Colorectal Cancer Risk Factors We CAN Control
Several risk factors for colon cancer can be limited or eliminated when you have the proper support.
- Obesity or Being Overweight — If you struggle with weight, especially weight around your waistline, you are at higher risk for colon cancer. Talk to your doctor for help managing your weight.
- Sedentary Lifestyle — Increasing your physical activity can lower your risk for colon cancer, even just walking each day.
- Diet — Eating red meat, processed meats and high-fat foods put you at higher risk for colon disease. Replace high-fat and processed foods with fresh fruits and vegetables, whole grains and lean proteins.
- Smoking — When you smoke, you increase your risk for colon cancer as well as lung cancer. Quitting smoking will provide immediate health benefits.
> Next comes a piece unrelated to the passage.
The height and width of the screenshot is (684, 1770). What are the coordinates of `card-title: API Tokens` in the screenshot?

- Heavy Alcohol Use — Limit your alcohol intake to no more than two drinks per day if you are male and no more than one drink per day if you are female (source: American Cancer Society).
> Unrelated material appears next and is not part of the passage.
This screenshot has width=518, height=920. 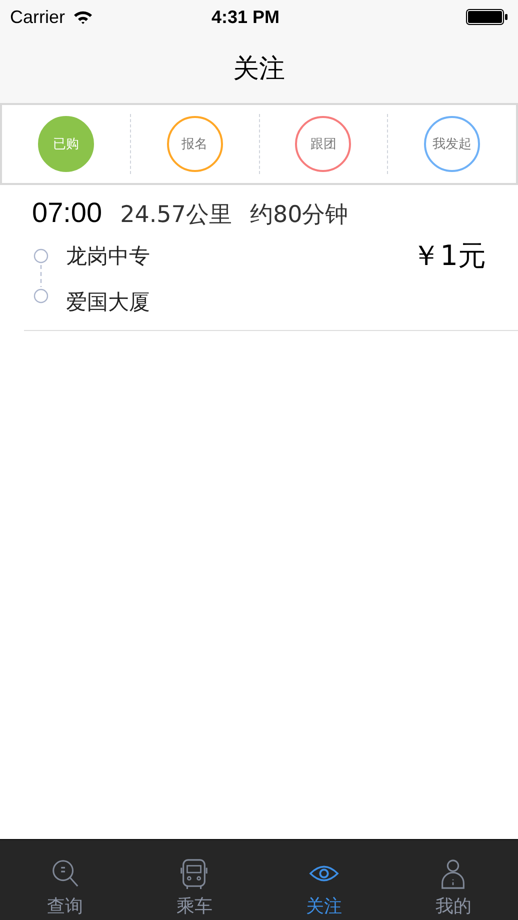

You can’t control all risk factors for colon cancer, but you can control your habits. Changing daily choices regarding diet, smoking, drinking and activity level could make all the difference in whether you develop the disease. Talk to a gastroenterologist about more healthy living tips to keep you cancer-free. Limiting your risk factors can help you maximize your health and longevity!